Among other things, I guess. I am not an expert on ancient or even contemporary abortion methods though.
There are many women who get abortions who find they can never have another baby again, due to the abortion (or past abortions). It's due to all the scar tissue that has formed in the interior wall of their uterus, from the uterus being scraped out.
Only regards in which I am an extremist is that I am extremely sure about being extremely correct on this matter. You call it "extremist" where the connotation is that it is something negative. It is actually just called being principled.
Then maybe we need to improve the technology, but such improvements are not facilitated by nutjob anti-abortionist who want to regulate it.
I don't understand how anyone with a position like yours on that can be in favor of gun control. Tell me, do you only care so much about personal freedom when it comes to the issue of abortion?
No, abortion up to birth is widely considered an extreme position by the left and the right. Polling shows that you are in the vast minority.
And so morality is defined by popular poll numbers of the day. so sad... At least five states now in the US have practically legalized abortion up to birth, so maybe it's not such an "extremist position" today.
Who said I was? I am fully for the right to bare arms. This is not the gun control sub though and please, stop the package-deals.
I know that I am in the vast minority and I see no reason to conform. Not that it matters, but I am neither Left nor Right, I am in a completely different dimension.

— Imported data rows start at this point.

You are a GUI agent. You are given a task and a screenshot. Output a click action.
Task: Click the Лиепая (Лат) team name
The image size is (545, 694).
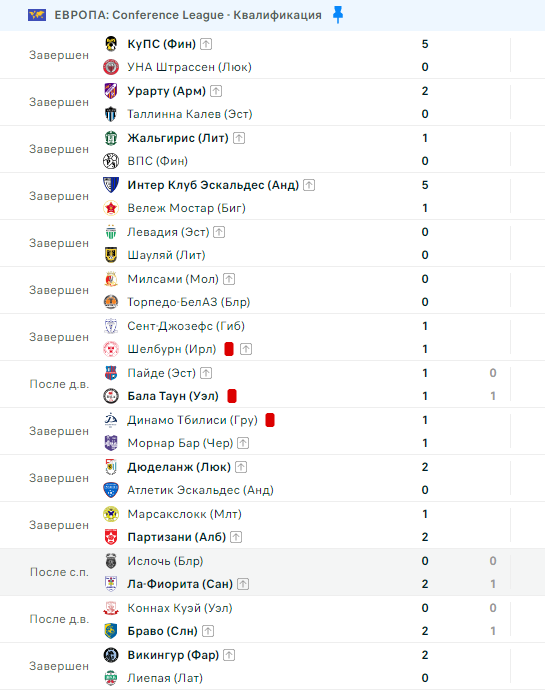(165, 678)
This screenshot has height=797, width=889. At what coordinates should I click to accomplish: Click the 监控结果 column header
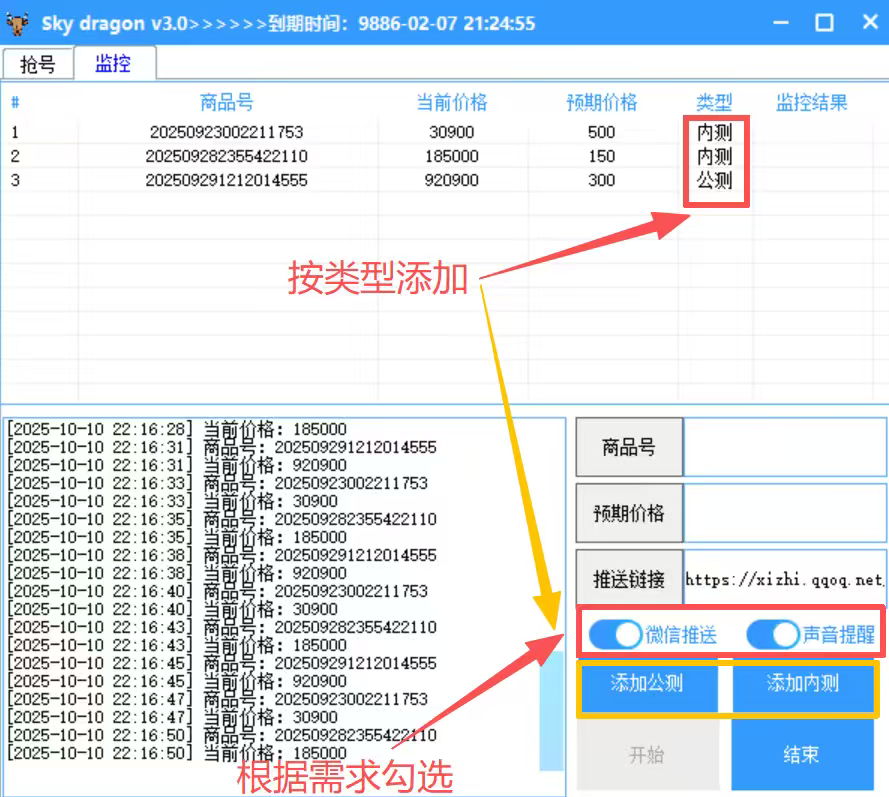click(811, 102)
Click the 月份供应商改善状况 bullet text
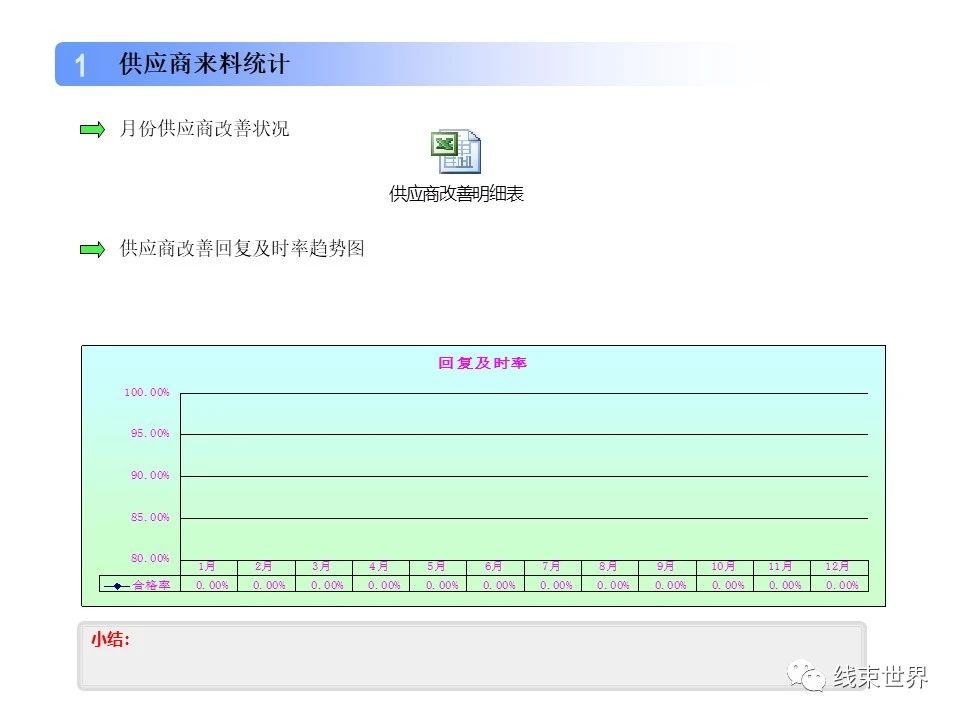The width and height of the screenshot is (960, 720). (x=204, y=129)
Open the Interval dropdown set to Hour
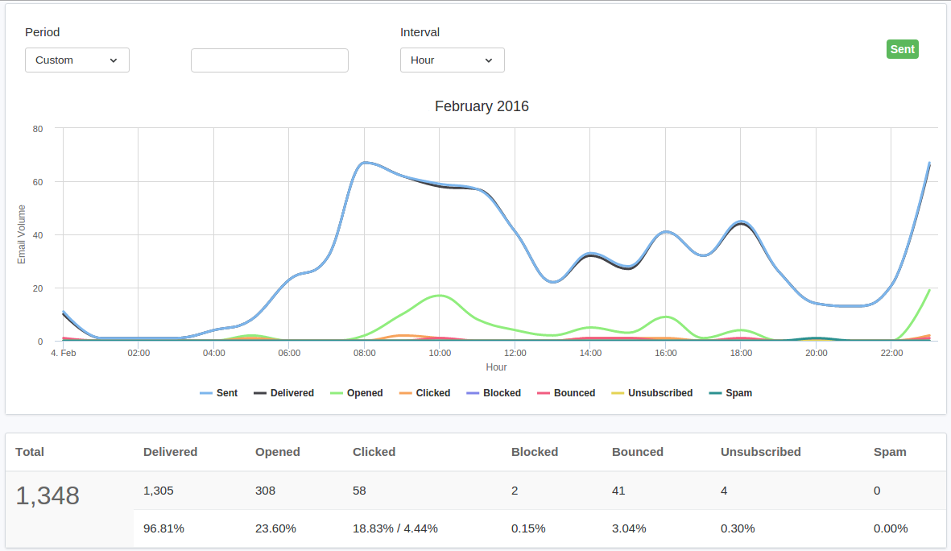Screen dimensions: 951x551 [x=452, y=60]
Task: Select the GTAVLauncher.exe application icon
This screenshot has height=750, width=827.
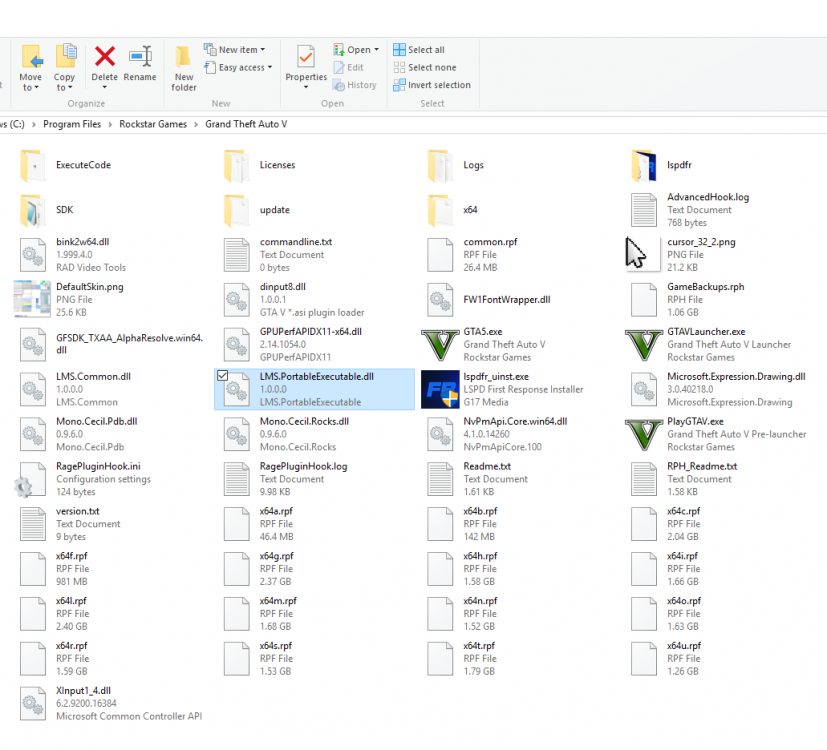Action: pyautogui.click(x=643, y=344)
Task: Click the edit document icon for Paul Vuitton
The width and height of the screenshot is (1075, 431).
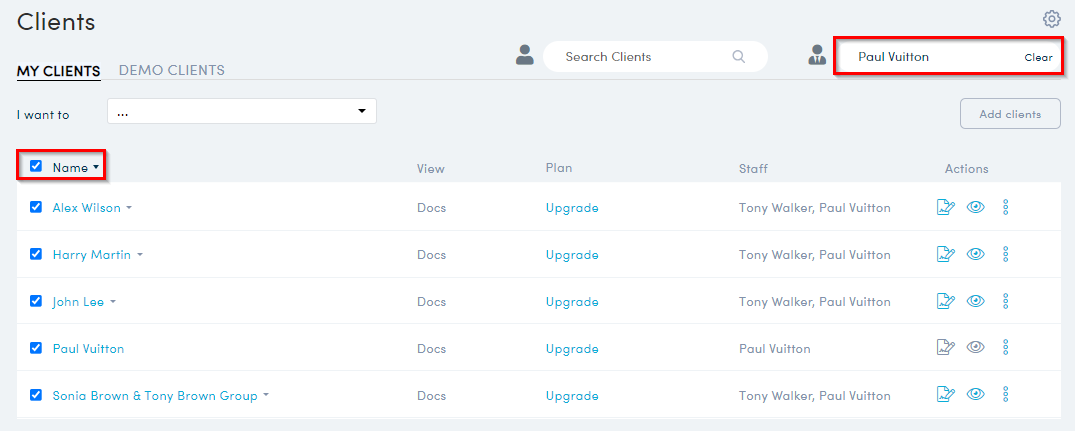Action: coord(945,348)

Ritter, are you still in favor of late-term abortions when the young girl is not choosing it, or is not in a position to be able to choose? (like in a coma on a hospital bed, or severely mentally handicapped) What I mean, is your position based more on your ardent belief in individual choice, or your view of abortion in a positive light?
Your question lacks a lot of context. Why isn't she choosing it? Why is it being done to her without her choosing it? Why is she not in a position to make the choice herself? I am not going to answer any of your "gotcha"-questions without clarification.
I do not think choice is what is really essential to the matter and do not know why the Pro-Choice side chose to isolate that particular aspect of abortion and make it their core question. Choice is certainly very important, but to me, it is more a case of individual rights and of life. The Pro-Life side are actually anti-life.
I don't mean to disparage your post, and thank you for taking the time to answer, but that does sound like a little bit of a dodge.
Where exactly is the dodge? And yet again, you keep writing very short posts with claims you do not elaborate on or clarify to any extent at all.
When Susan B. Anthony was alive, that era of the US, abortions were almost non-existent, except for certain places in the country in certain circles underground. But that's really hard to say, because the history of abortion has become so revisionist and politicized, and not many accurate records were kept that would give an overall statistical view.
I have no idea who that is, but the voluntary termination of pregnancy is a phenomenon that has always existed. Probably even in caveman days. What differs us from other animals is that we can use our mind and exercise free will to come to conclusions and make decisions.
I have no doubt there would have been few moral prohibitions against it, in the vast majority of the world. I've read anthropology accounts of native tribes in Brazil who would sometimes bury a small child alive in the sand, if that child was seen as too much of a burden for the tribe to take care of, even if the mother desperately wanted to keep the child. A very harsh existence. The religions of Judaism, Christianity, Hinduism, and Buddhism is more against that sort of thing. If Christianity were completely eliminated from the US, I don't think it would be all that surprising to see a resurgence of those type of attitudes. Most of US/Western morality is a carryover from Christian days, even if those people are no longer religious. The cultural "norms" we (almost universally) accept as right and wrong are probably very much more influenced by Christianity than atheists realize. Get rid of Christian morality and you are going to go back to Greek and Roman days. (Most of you unfamiliar with history probably don't realize what sort of things that would entail)
I think you mean that they cannot be EQUATED. Do you at least acknowledge that they are both examples of a woman having someone work on her body?
They'll try to disingenuously argue that is somehow an assault on the woman. Even though, logically, we can easily sense that the magnitude of those two would be very different. A few pro-choicers will even try to argue the woman "owns" the fetus.